Will and Nature

Will and Nature January 13, 2005

Is the begetting of the Son an act of God’s will or nature. Barth, with the tradition, says that it is not an act of God’s will if will means the freedom to be thus or not to be thus. “God cannot not be God,” and Barth is correct that this is identical to the statement “He cannot not be Father and cannot be without the Son. His freedom or aseity in respect of Himself consists in His freedom, not determined by anything but Himself, to be God, and that means to be the Father of the Son.” Yet, God would still be God if He had not willed to create.

Yet, Barth, following a comment from Aquinas (ST 1, 41, 2), says that there is a sense in which the begetting of the Son is an act of God’s will: This is true “only of will in which Deus vult se esse Deum, as the act of will in which God, in freedom of course, wills Himself and in virtue of this will of His is Himself.
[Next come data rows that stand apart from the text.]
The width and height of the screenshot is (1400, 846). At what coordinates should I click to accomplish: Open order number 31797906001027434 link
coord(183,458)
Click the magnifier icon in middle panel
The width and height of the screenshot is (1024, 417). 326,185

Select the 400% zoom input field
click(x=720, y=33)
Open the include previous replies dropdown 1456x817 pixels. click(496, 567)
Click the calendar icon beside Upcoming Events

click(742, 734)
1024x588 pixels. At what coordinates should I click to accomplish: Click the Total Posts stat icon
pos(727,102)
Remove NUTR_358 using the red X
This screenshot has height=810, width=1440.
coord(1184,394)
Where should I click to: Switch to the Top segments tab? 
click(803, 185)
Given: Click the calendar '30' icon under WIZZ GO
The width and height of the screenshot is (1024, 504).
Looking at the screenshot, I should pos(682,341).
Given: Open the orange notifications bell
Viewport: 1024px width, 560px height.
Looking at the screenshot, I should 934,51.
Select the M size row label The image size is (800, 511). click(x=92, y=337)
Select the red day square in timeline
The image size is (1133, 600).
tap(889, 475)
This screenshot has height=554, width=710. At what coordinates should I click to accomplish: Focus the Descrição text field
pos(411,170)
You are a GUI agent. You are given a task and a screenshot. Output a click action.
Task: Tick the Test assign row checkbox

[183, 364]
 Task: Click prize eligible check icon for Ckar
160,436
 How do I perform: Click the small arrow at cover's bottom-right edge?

In this sense, identically indeed with God’s being Himself, the begetting of the Son is also an ERGON THELESEOS [work of will] for her THELESIS and PHUSIS are one and the same.” For God to will to be God is for God to be God, and since being God means being Father and Son, for God to be God is for the Father to will the begetting of the Son.

This identification of will and nature is essential at this point. Errors lie in either direction: If they are not identical, then (it would seem) either God’s will determines His nature or His nature determines His will. To take the first possibility: God wills to be Father and Son in such a way that this is NOT identical to His being Father and Son, which makes the Father-Son a result of a “secondary” decision of the will, which in turn suggests modalism (of a voluntarist variety). On the other hand, God’s will to be Father and Son might be a will to conform to some prior nature, then God has an “unwilled” nature to which he must conform His will. This second error is not necessarily modalist, but it is intellectualist. Identifying will and nature is essential to avoid dizzying pendulum swings between volunarist and intellectualist poles.